#### Exercise text
* * *
28th Foreign Secretary of Pakistan
- In office 18 December 2013 – February 2017
- Prime Minister: Nawaz Sharif
- Preceded by: Jalil Abbas Jilani
- Succeeded by: Tehmina Janjua

Personal details
- Born: 27 February 1958 (age 68)
- Education: Fletcher School of Law and Diplomacy, University of the Punjab, PAF Public School Sargodha

= Aizaz Ahmad Chaudhry =

Pakistani diplomat

Aizaz Ahmad Chaudhry (born 27 February 1958) is a Pakistani diplomat and director general of Institute of Strategic Studies Islamabad. He served as the ambassador of Pakistan to the United States and was succeeded by Ali Jehangir Siddiqui. Previously, he served as the foreign secretary of Pakistan, as the Pakistan's ambassador to the Netherlands and the spokesperson of the Foreign Office.

==Early life and education==
Chaudhry was born on 27 February 1958.

A graduate of PAF College Sargodha, Chaudhry holds a BS from University of the Punjab and M.A. in International Relations from the Fletcher School of Law and Diplomacy at the Tufts University.

Chaudhry was briefly diagnosed with cancer. He underwent treatment in the Netherlands, New York and Pakistan, and recovered in 2016.

Chaudhry is married, and has three children.

==Career==
Choudhry joined the Foreign Service of Pakistan in 1980. During his 34 years service, he worked on various assignments at home and abroad.

He remained Ambassador of Pakistan to the Netherlands from 2009 to 2012.

His other assignments are:

- Represented Pakistan in the United Nations for over six years.
* * *
#### Data section
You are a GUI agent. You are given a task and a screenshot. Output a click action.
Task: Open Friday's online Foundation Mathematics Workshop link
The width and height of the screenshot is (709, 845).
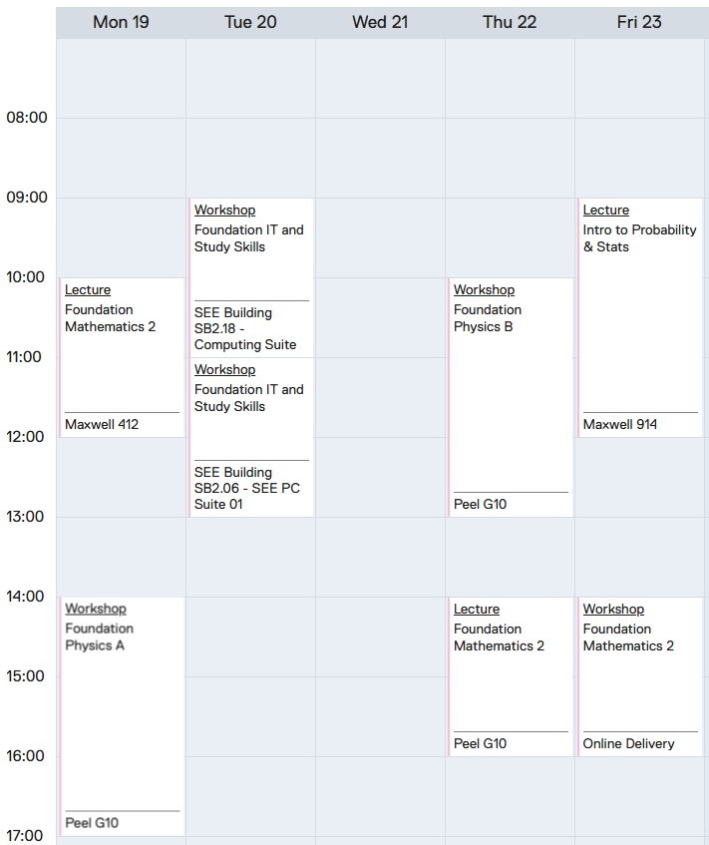pos(613,610)
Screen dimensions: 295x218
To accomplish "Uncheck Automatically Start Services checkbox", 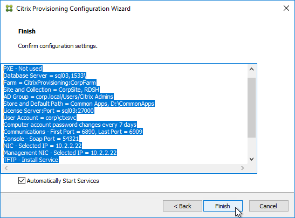I will tap(22, 181).
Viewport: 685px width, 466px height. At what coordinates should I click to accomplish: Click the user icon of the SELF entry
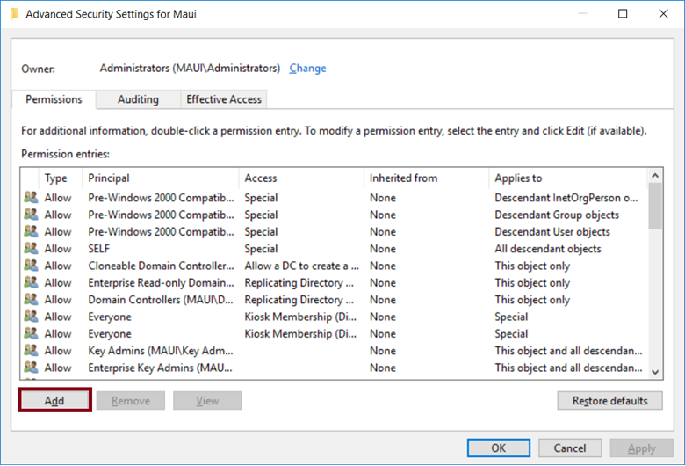point(31,249)
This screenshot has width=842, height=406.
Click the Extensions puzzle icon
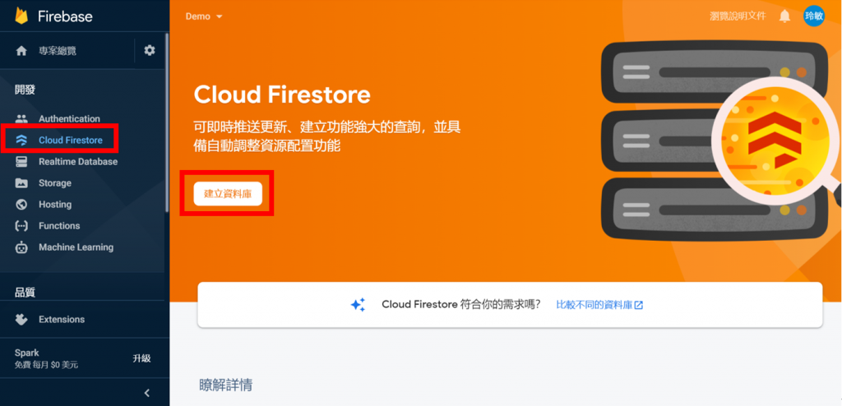click(x=21, y=320)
* * *
#### Requirement
Continue the biography of Aizaz Ahmad Chaudhry from its last line.

#### Result for this exercise
- As Pakistan's deputy permanent representative to the UN in New York.
- Served as political counsellor in Embassy of Pakistan, Washington, D.C. (1999–2000).
- Served as third/second secretary Pakistan Embassy in Doha (1984–87).
- Served as additional foreign secretary of UN and disarmament affairs.
- Served as the director general of relations with South Asian countries.

He served as the spokesperson of the foreign ministry of Pakistan from March 2013 until December 2013.

In December 2013, while he was working as the acting foreign secretary, he was promoted to Grade 22. He served as the foreign secretary of Pakistan from 18 December 2013 until February 2017.

In February 2017, he was appointed the ambassador of Pakistan to the United States.

==Books==
- Pakistan Mirrored to Dutch Eyes (ISBN 9789693525281) published by Sang-e-Meel Publications.
- Diplomatic Footprints: A Memoir (ISBN 9789693533682) published by Sang-e-Meel Publications.
- Headwinds and Horizons: Pakistan and the Evolving World Order (ISBN 9789693716320) published by National Book Foundation.